Cantero v. Bank of America

In Cantero v. Bank of America, the Supreme Court considered whether a state law protecting New York homeowners is preempted by the federal National Banking Act.

Case Summary

In 1974, the State of New York enacted a law meant to protect homeowning New Yorkers by requiring mortgage lenders to share the profits earned by interest-generating mortgage escrow accounts.

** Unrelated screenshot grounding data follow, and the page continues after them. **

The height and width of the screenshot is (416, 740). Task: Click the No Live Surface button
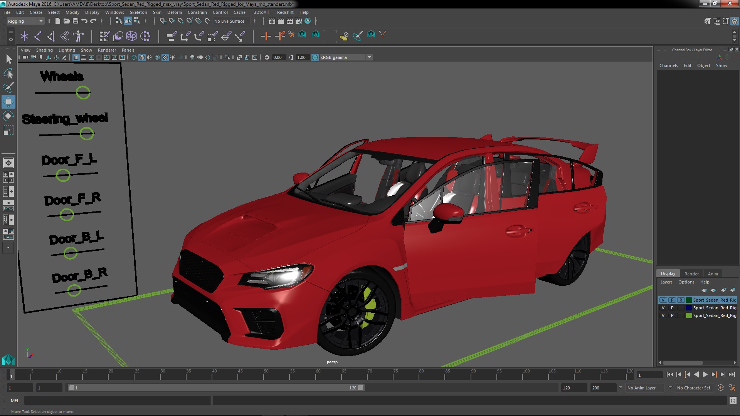click(229, 21)
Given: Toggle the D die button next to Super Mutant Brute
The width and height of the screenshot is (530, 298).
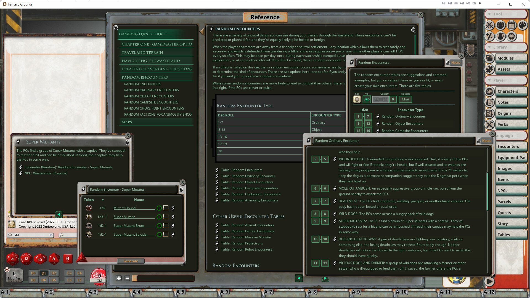Looking at the screenshot, I should coord(159,226).
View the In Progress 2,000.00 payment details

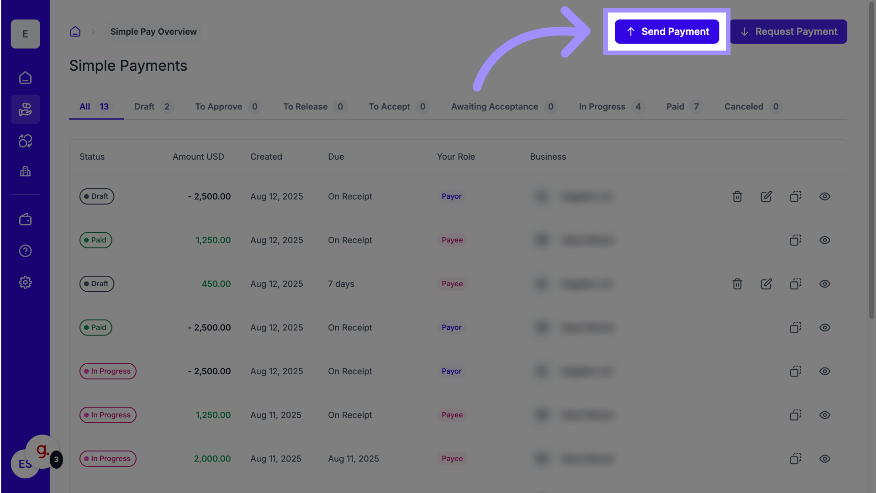[824, 459]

For more than four decades, lenders complied with this law. But Bank of America now argues that this important protection for New York homeowners is preempted by the federal National Banking Act (NBA).  A federal district court in New York rejected this argument, but on September 15, 2022, the U.S. Court of Appeals for the Second Circuit accepted it, concluding that the NBA preempts the application of New York state’s escrow interest law to national banks because, in its view, enforcement of the law would control the bank’s exercise of its powers.

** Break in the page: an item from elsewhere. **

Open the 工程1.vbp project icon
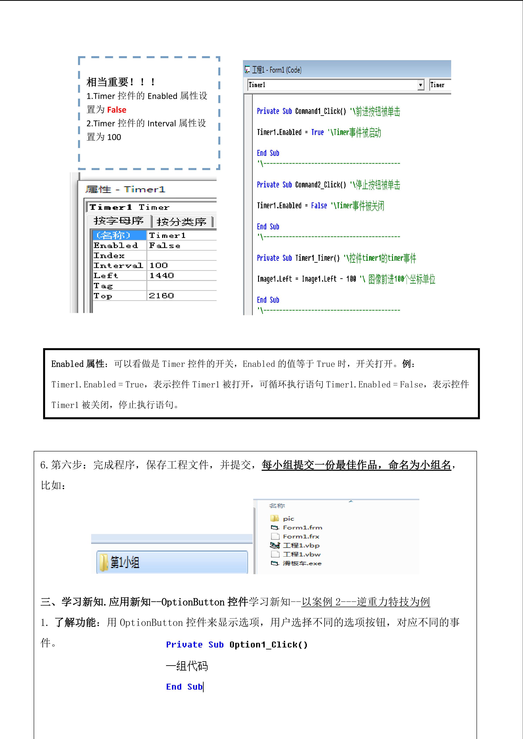523x739 pixels. pos(275,545)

On December 15, 2023, CAC submitted an amicus brief to the Supreme Court explaining why this approach is wrong.  Our brief made three main points.

First, states have actively regulated banks and lending since this nation’s Founding.  The NBA does not change this.  Under the NBA, the federal government charters, regulates, and supervises national banking associations, which operate alongside state banks. While the NBA creates a unique role for federal banking agencies, it has never displaced the states’ control over the banks within their borders, as the Supreme Court has made clear.  Instead, since the NBA’s passage in 1863, states have enforced their banking-related laws against national banks. The dual-banking system—in which both federal and state governments charter and regulate banks—is viewed as promoting core national values of competition, federalism, and freedom of choice.

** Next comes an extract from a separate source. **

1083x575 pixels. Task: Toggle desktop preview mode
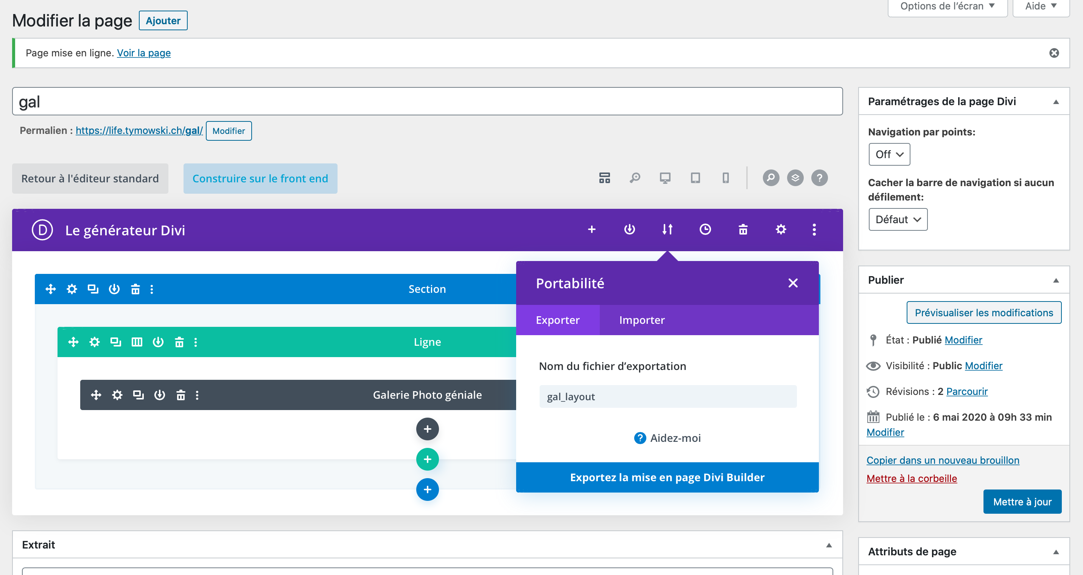click(x=665, y=178)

Second, Supreme Court precedent supports this conclusion.  In a line of precedent almost as old as the NBA itself, the Court has instructed that state laws should only be preempted in their application to national banks when they significantly interfere with banks’ performance of public functions.

Third, the 1819 Supreme Court case McCulloch v. Maryland does not compel a different result.  In that case, the Court held that the Second Bank of the United States was immune from state taxes.  While the Court observed that the power to tax or “control” the Second Bank involved the power to “destroy” it, the Court did not conclude that federal banking laws preempt any state law purporting to “control” a national bank’s exercise of a federal power.  Indeed, that case turned on the Supreme Court’s determination—however implicit—that the state tax at issue would actually hinder the Second Bank’s ability to serve the government.  The Second Circuit, by contrast, declined to evaluate the impact of New York’s escrow interest law entirely.  In addition, the Second Circuit failed to recognize key differences between the Second Bank in McCulloch and national banks today.

In sum, the dual-banking system has deep roots in our country’s history and state lawmakers have regulated banks, including national banks, for centuries.  The Second Circuit’s decision in this case failed to engage with this history and misread over a century of the Supreme Court’s precedent.  It should be reversed.

In May 2024, the Supreme Court unanimously ruled in favor of the petitioners, vacating the lower court’s judgment and remanding the case for further proceedings. The Court held that the Second Circuit had not appropriately assessed whether the state law “prevents or significantly interferes with” national banks’ performance of public functions. By blocking an attempt to limit the power of states to regulate national banks, this decision was a win for America’s consumers.